--- WORK ORDER ---
Copy all lines in the material holding the string "section".

--- SUPPLIED DATA ---
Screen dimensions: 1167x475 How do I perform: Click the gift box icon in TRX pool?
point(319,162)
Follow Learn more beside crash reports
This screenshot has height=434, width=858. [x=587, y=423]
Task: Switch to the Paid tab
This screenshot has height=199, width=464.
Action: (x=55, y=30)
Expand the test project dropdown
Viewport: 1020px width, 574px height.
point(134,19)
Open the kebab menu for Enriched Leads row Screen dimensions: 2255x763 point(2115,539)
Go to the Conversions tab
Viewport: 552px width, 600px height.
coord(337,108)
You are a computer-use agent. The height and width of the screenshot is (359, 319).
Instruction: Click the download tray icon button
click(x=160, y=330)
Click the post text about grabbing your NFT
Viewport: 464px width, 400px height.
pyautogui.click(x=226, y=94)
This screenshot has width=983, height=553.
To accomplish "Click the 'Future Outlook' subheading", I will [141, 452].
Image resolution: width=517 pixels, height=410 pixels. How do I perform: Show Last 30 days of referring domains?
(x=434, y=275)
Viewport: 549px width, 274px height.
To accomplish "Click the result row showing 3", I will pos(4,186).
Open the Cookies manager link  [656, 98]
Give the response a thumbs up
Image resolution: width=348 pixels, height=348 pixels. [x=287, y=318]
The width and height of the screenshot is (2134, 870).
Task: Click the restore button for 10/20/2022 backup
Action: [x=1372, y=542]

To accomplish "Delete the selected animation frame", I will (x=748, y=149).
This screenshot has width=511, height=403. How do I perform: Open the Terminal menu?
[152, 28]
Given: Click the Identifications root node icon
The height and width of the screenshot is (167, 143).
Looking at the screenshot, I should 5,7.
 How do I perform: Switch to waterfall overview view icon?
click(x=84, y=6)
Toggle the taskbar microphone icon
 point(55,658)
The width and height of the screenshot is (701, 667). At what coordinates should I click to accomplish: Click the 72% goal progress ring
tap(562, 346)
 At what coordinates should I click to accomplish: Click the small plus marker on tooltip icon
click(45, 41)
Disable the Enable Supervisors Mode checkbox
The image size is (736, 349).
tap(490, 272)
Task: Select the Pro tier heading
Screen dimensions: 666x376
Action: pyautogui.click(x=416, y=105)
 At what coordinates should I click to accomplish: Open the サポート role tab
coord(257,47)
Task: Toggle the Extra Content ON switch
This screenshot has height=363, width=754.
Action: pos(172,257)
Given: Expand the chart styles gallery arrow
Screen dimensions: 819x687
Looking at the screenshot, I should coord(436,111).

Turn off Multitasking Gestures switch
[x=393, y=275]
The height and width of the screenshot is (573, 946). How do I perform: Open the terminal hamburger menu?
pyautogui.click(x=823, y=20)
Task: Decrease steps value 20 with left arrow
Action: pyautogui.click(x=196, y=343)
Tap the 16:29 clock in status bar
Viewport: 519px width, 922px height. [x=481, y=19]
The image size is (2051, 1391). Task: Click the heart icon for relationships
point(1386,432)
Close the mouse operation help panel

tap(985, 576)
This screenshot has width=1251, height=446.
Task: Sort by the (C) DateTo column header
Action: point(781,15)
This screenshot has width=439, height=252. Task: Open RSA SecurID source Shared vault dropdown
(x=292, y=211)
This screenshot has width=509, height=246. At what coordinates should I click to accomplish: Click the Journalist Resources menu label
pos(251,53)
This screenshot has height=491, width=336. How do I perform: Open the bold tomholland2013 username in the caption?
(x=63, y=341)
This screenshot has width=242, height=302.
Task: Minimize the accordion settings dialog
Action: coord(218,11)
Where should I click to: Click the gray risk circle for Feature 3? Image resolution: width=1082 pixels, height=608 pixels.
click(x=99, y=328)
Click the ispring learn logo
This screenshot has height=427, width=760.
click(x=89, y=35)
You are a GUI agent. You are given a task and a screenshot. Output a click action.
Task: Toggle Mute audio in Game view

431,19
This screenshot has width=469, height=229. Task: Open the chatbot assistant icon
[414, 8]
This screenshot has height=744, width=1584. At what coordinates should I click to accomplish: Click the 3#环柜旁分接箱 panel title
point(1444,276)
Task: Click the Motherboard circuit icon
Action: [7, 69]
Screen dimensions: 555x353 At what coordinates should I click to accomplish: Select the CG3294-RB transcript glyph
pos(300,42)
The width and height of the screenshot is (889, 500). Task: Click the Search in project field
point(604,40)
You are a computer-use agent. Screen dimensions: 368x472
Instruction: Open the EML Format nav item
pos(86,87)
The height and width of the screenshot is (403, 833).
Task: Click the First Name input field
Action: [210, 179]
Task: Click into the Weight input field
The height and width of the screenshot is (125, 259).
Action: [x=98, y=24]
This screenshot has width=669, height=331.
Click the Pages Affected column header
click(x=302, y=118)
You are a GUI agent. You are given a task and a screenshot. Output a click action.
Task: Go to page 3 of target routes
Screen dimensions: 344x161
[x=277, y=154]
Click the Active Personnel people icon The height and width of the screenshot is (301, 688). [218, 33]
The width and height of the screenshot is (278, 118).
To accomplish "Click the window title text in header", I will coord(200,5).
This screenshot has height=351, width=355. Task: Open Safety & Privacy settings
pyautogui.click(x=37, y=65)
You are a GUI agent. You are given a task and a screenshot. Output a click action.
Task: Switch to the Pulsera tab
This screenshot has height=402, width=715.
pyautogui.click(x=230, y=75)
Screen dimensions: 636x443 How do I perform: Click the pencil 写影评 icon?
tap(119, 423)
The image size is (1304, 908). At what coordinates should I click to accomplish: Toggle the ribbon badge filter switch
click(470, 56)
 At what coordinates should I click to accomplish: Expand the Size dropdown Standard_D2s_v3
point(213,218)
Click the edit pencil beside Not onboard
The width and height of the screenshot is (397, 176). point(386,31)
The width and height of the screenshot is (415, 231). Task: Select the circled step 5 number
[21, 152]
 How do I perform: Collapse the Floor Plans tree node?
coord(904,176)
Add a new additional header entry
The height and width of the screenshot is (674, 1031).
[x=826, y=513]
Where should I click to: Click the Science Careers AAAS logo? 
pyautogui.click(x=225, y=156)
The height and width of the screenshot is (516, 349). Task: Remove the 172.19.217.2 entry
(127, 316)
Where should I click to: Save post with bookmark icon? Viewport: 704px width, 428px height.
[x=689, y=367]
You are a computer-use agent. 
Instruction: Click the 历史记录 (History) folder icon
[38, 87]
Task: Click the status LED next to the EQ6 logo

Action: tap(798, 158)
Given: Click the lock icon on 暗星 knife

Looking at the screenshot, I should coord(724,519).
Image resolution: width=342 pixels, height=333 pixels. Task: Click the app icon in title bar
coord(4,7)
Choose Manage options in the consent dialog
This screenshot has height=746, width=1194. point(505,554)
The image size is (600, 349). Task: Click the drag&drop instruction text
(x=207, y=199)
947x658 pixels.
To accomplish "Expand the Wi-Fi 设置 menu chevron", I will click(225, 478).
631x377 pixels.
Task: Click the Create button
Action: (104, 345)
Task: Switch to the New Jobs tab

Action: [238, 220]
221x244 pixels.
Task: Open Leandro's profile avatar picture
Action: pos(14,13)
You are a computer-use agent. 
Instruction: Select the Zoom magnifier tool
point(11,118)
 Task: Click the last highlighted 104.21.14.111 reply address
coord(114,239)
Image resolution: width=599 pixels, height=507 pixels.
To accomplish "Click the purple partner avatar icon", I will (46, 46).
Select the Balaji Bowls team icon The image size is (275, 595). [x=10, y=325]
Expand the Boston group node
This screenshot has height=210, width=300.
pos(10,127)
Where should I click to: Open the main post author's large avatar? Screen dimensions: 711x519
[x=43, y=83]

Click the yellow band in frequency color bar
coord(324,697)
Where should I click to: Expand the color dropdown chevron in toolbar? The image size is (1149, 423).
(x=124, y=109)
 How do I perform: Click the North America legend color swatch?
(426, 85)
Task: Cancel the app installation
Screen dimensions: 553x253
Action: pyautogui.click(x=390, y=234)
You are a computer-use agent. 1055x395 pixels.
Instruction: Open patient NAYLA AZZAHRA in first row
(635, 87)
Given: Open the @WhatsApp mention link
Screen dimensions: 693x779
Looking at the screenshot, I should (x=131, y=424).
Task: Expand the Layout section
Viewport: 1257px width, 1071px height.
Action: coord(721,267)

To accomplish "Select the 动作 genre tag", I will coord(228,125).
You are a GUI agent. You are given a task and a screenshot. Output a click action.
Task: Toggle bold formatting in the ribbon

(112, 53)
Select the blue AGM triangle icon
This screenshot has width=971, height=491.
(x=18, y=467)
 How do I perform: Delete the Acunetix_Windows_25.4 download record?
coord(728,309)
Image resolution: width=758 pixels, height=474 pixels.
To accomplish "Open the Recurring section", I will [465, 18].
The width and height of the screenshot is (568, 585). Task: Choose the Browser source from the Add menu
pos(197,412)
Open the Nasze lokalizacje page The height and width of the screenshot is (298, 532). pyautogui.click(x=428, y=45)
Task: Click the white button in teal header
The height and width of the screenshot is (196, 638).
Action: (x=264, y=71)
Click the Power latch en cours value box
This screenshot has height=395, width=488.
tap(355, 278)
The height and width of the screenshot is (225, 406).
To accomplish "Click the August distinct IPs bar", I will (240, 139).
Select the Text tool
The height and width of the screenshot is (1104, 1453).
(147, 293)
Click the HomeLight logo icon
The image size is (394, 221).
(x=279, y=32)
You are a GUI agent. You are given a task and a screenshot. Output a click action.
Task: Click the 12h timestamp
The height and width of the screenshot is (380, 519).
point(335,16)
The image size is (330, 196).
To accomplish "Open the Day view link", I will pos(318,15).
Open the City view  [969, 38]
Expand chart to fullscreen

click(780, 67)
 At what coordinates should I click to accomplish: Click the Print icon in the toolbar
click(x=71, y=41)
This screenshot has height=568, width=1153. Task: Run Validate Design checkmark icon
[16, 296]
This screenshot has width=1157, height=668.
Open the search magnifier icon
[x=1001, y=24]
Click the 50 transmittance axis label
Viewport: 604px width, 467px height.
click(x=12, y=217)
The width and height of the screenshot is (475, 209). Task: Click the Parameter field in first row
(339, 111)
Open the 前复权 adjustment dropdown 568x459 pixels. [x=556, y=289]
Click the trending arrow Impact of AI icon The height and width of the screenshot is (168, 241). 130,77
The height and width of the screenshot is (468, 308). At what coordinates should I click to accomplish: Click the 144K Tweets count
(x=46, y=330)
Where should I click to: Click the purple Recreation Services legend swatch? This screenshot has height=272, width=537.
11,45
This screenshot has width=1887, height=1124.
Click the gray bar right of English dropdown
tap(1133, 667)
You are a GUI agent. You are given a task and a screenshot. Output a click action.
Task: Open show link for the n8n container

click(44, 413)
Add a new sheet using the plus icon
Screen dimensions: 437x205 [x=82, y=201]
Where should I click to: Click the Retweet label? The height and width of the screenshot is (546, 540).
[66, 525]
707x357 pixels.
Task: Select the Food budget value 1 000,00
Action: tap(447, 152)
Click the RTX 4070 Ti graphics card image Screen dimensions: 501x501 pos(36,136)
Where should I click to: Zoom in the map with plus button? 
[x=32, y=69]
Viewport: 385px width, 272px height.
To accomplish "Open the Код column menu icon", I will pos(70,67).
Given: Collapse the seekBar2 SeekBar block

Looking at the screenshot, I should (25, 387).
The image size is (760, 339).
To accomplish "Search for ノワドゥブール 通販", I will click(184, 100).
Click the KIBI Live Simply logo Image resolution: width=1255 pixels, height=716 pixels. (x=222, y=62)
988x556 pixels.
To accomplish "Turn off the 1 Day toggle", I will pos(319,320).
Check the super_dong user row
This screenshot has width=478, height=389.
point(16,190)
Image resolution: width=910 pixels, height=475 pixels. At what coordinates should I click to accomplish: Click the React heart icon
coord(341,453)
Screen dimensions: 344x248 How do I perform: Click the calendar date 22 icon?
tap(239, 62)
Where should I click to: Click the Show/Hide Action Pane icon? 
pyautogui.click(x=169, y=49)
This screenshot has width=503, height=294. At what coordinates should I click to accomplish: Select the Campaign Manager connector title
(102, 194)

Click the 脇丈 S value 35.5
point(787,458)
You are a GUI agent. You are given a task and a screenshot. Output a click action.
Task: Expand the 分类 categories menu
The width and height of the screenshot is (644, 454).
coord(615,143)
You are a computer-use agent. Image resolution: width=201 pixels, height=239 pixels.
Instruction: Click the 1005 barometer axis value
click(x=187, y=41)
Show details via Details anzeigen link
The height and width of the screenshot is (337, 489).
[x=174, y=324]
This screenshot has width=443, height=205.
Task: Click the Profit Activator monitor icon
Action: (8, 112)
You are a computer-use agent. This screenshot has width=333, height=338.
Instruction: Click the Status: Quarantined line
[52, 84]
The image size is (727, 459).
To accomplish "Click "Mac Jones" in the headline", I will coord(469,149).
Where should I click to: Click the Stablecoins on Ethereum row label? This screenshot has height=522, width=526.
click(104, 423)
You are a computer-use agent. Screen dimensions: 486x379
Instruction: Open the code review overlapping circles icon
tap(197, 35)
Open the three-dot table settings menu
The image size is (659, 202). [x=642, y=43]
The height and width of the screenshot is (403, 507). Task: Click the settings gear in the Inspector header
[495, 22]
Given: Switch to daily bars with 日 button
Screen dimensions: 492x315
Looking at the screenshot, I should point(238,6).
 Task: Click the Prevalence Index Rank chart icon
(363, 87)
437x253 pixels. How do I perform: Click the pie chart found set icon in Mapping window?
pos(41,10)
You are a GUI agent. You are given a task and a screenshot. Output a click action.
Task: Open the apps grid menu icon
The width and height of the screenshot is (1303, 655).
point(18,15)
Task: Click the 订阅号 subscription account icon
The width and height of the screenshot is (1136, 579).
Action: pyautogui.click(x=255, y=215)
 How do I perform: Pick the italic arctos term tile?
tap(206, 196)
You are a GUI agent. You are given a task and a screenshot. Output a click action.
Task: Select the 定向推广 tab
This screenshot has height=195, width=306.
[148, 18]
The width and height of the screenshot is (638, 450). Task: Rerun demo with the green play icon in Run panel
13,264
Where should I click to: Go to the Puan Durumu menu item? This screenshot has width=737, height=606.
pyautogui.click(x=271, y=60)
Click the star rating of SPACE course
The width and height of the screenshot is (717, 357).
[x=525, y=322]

--- SOLUTION FOR THIS EXERCISE ---
Task: Expand the Layout section
To accomplish "Open the Recurring section", I will [465, 18].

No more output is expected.